Which option strategy do you use if you bullish and minimized the time decay if possible?

Discussion in 'Options' started by MoreYummy, Apr 6, 2015.

  1. Im testing to see if option strategy can minimize the time decay of simply buying call/put under all cercumstances.
    Basically option to have limited lose and unlimited upside with few months of time frame, that will take care of the time decay issue of single option.
     
  2. xandman

    xandman

    Buy a 90 day DTE or more ATM. Within 45-60 DTE, roll it out back to a new 90 Day ATM or more.

    Also applies to making unwieldly, humongous futures contracts more manageable akin to deleveraging.
     
    Last edited: Apr 6, 2015

  3. I would go with the weekly options 7 days out or less. That way you are forced out of a bad trade quicker and you can then plan the next trade. Buying that extra time of a few months is just a crutch to lean on and hoping a bad trade will turn around so you can get your money back.



    :)
     
  4. xandman

    xandman

    His objective is to minimize time decay while holding a position over several months.

    You are telling him to hold a position when time decay is at its greatest. If you know your going to be in for the long haul, it's best to use the right product and not generate anymore transaction fees and slippage.

    Additionally, You can't turn him into a swing trader if the guy's style is more of an investing mindset.
     
    Last edited: Apr 6, 2015
    Gimpyron likes this.

  5. I don't think he understands the physiological part of a trade 2 months or more in duration. If the position goes red early it is tough to cut the loss because there is hope that it will turn around, then the main objective becomes just breaking even. With a shorter time to expiry you do not pay for that extra time decay/hope.




    :)
     
  6. xandman

    xandman

    Markets are fractal. Everything that happens in one time frame can happen at relatively the same order of magnitude in another.

    I am not even going into a discussion about the relativity in options positions. Note: I stayed away from the your thread about greeks for a very good reason. To keep my sanity.

    Now, I'm starting to believe that really is such a thing as time decay. I'm out.
     

  7. You are right, that would accomplish what he's asking, but that would be a terrible strategy since you're giving up the prime risk reward time period for time decay. That 25-45 day time period (roughly speaking of course) is the ideal time to be trading.

    By opening longer term positions like 90 days out, and then rolling them out to new long term positions before it gets any significant decay just means you are taking on a lot of directional exposure without offsetting it with enough time decay to make it worth the risk. From a risk reward perspective, you've structured a terrible balance.


    Rolling out to avoid excessive nearer expiry time decay is fine, but you'd want to do it at shorter intervals. Opening 50 or so days out and rolling around 25 or 30 days.

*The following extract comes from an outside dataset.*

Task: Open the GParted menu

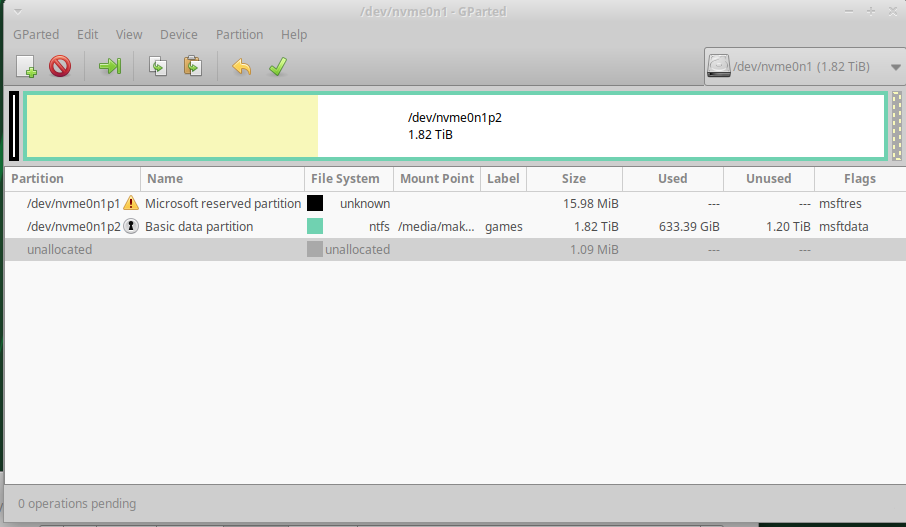Action: pos(36,35)
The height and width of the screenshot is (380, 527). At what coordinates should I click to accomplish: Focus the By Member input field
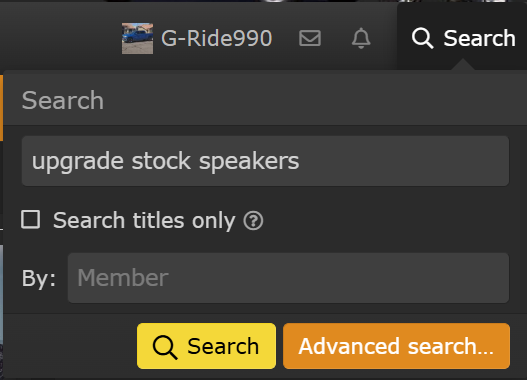288,278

    Trading the 90 - 45 day window would be a recipe for disaster in the long run.
     
  8. N2M

    N2M

    short term, deep ITM option, Delta of 80, most intrinsic value.. mostly a directional bet. but costly/
     
    ironchef likes this.
  9. ironchef

    ironchef

    I thought since he was long he wanted as little time decay as possible?

    I don't understand this. I appreciate it if you can explain since I do many trades within this time period and if this is true I better not do it in the future.

    Is this still true for someone long options?
     
  10. ironchef

    ironchef

    Why short term? If short term, what if your direction is correct but time frame is wrong?